It is necessary to expose children constantly to all that is creative, from painting, music and literature, to natural wonders, often, created quite accidentally by natural. Once we ourselves are sensitive to beauty and express wonder at its existence, our children will soon enough follow suit. That why, we should be appreciative of creativity and assist children to be appreciative as well. The more we see creativity around us, the more easily do we become creative? Our children look at the world through their own unique lenses of individuality. Allow them to see pink grass or square trees, if they feel inclined.

Humor is one of the most creative ways of looking at the world. From silly jokes to ridiculous riddles, share child's sense of humour. It is an intensive to be creative. Simultaneously, don't let children to be amazed from a little frog to the magnificent butterfly, life is filled with the most amazing stuff.

We all are creative. Whether it is creativity in thoughts or words or m things that we make. There is neither superiority nor inferiority in creativity. So there is need to remove minds blocks that children have, that only some people can be creative- If they trust their instincts they too can be creative. That is why we should give children things to make and do, whether they are activities with objects, or puzzles with words. It gave them opportunity to call themselves creative.

In order to encourage creativity in children, help should be provided to become innovators. There is need to trigger their imagination with ideas- Children will soon be creating not only their own characters, but their own worlds as well. Creativity like all things requires practice to be perfect. So, It is important to give children the opportunity to practice being creative, at all times, everywhere.
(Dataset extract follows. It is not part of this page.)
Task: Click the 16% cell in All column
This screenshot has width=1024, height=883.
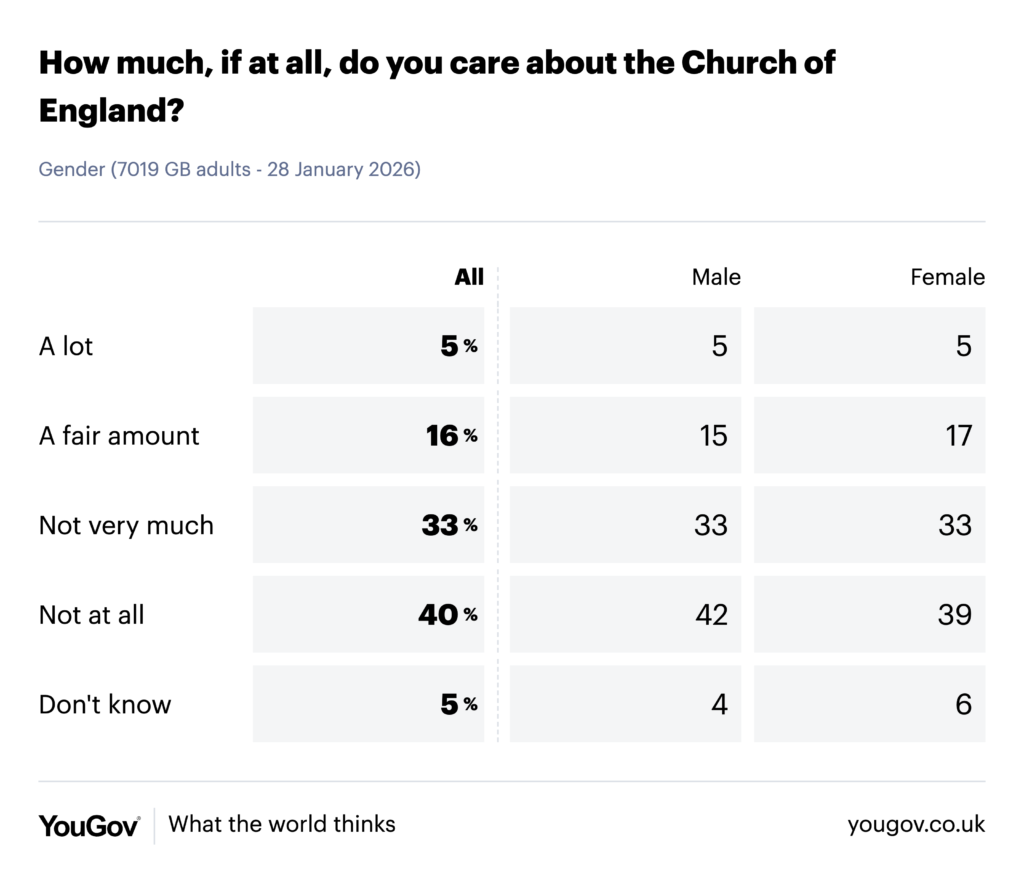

Every person they meet, every experience they go through, every encounter they have, can be converted into a creative moment. Creativity is just simply something we all have-we only need to be aware of, and announce its existence. Creativity is not merely a mind skill, it isn't merely mental gymnastics, it is, in reality, a practical approach to problems, to decision making as well as to new perspectives. As perceived by Robert S. Feldman (2011), “Creativity is the ability to generate original ideas or solve problems in novel ways.” (P. 261) There are many who have consciously or unconsciously uses creative techniques in order to achieve their ends.

Creative writing is any writing that goes outside the bounds of normal professional, journalistic, academic, or technical forms of literature, typically identified by an emphasis on narrative craft, character development, and the use of literary tropes or with various traditions of poetry and poetics.3

Creative writing, a form of artistic expression, draws on the imagination to convey meaning through the use of imagery, narrative, and drama. This is in contrast to analytic or pragmatic forms of writing. This genre includes poetry, fiction (novels, short stories), scripts, screenplays, and creative non-fiction.4

In her work, Foundations of Creativity, Mary Lee Marksberry references Paul Witty and Lou La Brant’s Teaching the People's Language to define creative writing. Marksberry notes:

Witty and La Brant…(1963) say creative writing is a composition of any type of writing at any time primarily in the service of such needs as



  1. the need for keeping records of significant experience,

  2. the need for sharing experience with an interested group, and

  3. the need for free individual expression which contributes to mental and physical health.”

(P. 39)

Creative writing can technically be considered any writing of original composition. In this sense, creative writing is a more contemporary and process-oriented name for what has been traditionally called literature.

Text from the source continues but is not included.